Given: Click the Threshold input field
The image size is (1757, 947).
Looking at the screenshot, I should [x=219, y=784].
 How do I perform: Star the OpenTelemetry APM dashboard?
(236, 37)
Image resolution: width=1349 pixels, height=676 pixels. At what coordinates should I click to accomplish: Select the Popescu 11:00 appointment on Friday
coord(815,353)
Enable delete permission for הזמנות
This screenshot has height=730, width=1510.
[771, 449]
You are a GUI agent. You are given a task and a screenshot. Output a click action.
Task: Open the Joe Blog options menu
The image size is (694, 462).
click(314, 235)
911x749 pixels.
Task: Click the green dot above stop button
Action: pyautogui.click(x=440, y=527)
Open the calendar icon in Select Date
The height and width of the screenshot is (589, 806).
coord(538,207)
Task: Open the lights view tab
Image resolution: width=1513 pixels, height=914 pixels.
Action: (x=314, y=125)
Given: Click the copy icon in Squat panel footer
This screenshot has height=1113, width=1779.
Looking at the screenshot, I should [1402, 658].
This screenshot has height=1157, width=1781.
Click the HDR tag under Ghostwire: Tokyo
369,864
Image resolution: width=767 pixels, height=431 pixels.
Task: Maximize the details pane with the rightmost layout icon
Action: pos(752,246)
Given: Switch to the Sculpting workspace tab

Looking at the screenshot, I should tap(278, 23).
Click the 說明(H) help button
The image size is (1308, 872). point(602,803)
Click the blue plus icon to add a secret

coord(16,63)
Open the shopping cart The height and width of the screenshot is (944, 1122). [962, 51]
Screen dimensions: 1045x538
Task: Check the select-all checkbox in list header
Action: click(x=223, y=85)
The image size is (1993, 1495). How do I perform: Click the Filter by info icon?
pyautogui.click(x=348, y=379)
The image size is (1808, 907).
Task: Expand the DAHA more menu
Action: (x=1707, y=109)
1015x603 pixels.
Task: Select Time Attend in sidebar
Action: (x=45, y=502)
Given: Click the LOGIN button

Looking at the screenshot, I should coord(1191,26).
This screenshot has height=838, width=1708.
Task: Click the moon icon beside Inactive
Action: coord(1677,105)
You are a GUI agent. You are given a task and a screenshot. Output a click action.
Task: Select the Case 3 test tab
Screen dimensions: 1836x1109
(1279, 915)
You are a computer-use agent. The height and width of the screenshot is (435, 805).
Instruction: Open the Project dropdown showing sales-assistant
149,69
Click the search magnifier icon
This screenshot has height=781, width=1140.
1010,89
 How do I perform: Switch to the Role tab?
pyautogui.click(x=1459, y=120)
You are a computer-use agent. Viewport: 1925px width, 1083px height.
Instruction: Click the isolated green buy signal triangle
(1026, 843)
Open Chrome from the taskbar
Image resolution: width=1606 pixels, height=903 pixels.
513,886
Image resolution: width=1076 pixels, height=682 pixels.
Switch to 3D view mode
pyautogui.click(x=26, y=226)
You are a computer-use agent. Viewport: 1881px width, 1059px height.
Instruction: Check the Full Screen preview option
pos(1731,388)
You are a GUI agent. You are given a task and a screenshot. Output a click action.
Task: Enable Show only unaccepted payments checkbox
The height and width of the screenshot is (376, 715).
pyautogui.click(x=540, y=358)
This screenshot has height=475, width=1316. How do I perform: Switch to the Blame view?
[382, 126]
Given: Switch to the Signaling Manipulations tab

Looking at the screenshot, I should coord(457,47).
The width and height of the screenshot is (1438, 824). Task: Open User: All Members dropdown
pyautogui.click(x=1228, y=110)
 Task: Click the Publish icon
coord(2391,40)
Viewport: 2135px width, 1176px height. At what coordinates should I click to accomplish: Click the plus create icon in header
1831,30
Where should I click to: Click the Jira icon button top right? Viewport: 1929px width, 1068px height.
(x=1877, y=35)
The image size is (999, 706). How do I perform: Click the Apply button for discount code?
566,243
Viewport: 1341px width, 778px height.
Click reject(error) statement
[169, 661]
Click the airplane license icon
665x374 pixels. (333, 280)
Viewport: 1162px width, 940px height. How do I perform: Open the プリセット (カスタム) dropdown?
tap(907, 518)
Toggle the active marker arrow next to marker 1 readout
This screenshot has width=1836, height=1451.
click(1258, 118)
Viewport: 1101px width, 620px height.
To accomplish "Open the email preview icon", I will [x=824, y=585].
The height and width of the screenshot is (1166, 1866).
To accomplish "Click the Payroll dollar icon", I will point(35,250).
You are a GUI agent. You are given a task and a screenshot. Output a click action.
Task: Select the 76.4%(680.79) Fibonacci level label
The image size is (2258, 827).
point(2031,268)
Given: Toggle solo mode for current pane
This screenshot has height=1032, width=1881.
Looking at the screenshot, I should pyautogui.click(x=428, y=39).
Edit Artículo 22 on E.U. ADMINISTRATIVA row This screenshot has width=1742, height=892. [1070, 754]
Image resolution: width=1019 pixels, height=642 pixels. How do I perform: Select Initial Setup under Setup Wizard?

PROBLEM DETAILS
All that belongs in the answer is the run of lines above from the line containing "How do I perform: Switch to the Role tab?" through the line containing "Image resolution: width=1076", exactly as written.

SOLUTION FOR THIS EXERCISE
 How do I perform: Switch to the Role tab?
pyautogui.click(x=1459, y=120)
You are a computer-use agent. Viewport: 1925px width, 1083px height.
Instruction: Click the isolated green buy signal triangle
(1026, 843)
Open Chrome from the taskbar
Image resolution: width=1606 pixels, height=903 pixels.
513,886
Image resolution: width=1076 pixels, height=682 pixels.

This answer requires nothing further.